I agree with you about the morality of the situation, but the Constitution says the only thing that is of concern is the law in the state where he is held to be a slave.
Not everything in the Constitution was moral.
The personal liberty laws permitted the law to determine if claims were valid, or invalid, or if the person so claimed had even escaped.
To do otherwise was to have a ‘guilty until proved innocent’ standard for free states, but not for slave states, something the constitution never claimed or asserted.
I figure, per Taney’s interpretation of the constitution, any abolitionist could show up at at slave plantation, and assert that any slave owed him service in his free state.

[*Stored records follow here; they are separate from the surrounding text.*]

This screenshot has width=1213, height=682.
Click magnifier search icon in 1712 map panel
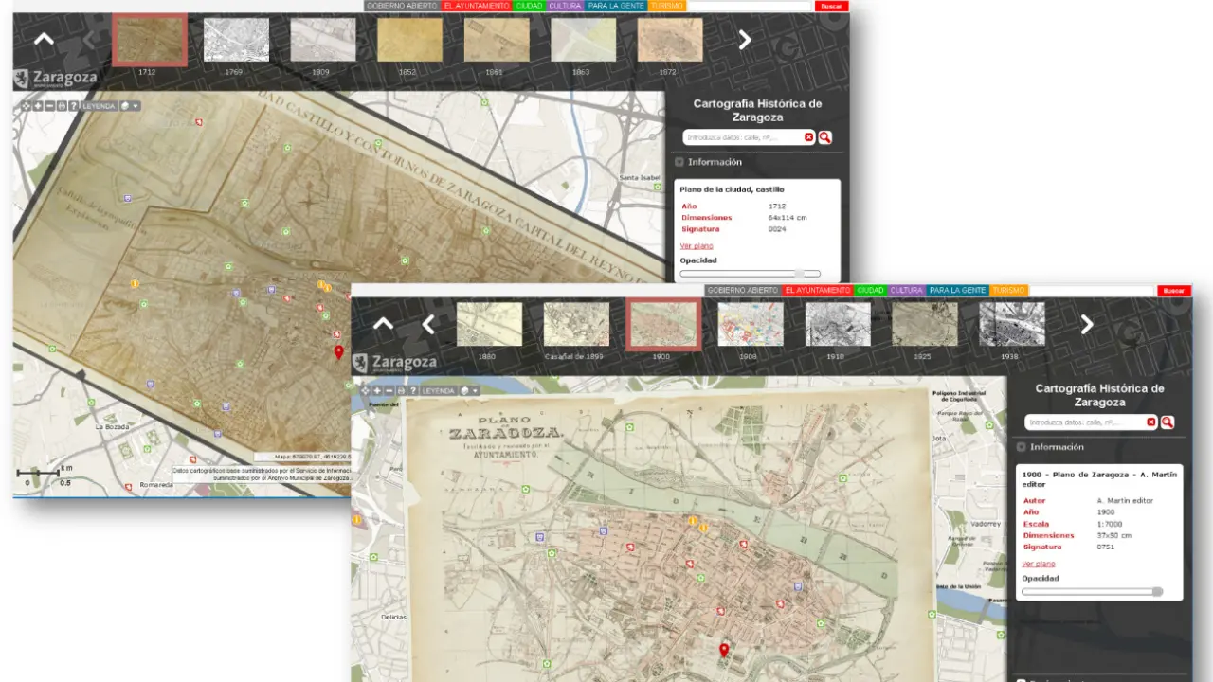click(x=825, y=137)
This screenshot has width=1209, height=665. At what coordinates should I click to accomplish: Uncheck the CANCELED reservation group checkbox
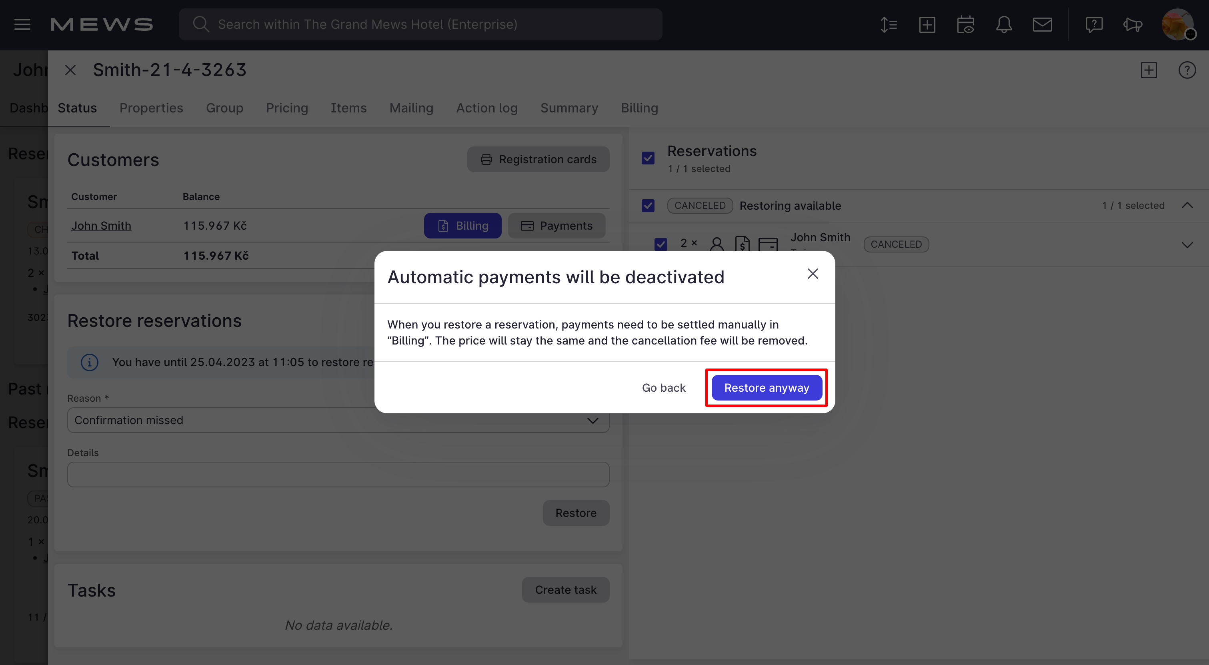648,206
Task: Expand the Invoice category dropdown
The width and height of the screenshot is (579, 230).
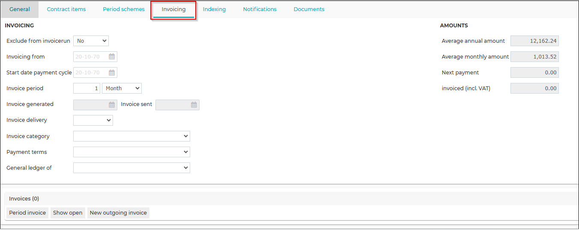Action: pos(132,136)
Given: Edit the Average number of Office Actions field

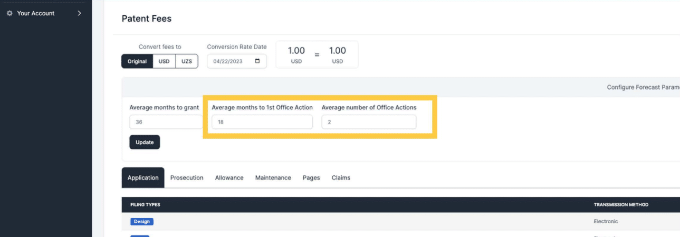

If that occurred, there was no way that the claim could be denied right? No state court in a slave state could stand in the way of a claim of service, right? That would be unconstitutional, and the slave states were all about the constitution.
Right?
McElmoyle v. Cohen, 38 U.S. (13 Pet.) 312 (1839) established that a states laws of civil procedure had to be followed when an agent came from out of state with a court order.
That case a South Carolina court order was held to be subject to a Georgia civil procedure that enacted a statue of limitations, and so could not be enforced in Georgia.
With that precedent in hand, northern states enacted the personal liberty laws that subjected slave catchers to rules of civil procedure in states that didn’t allow property in human beings.
It was a key fact on the ground when Taney wrote his opinion permitting slave catchers to work with federal marshals but not requiring that state courts and officials work with slave catchers.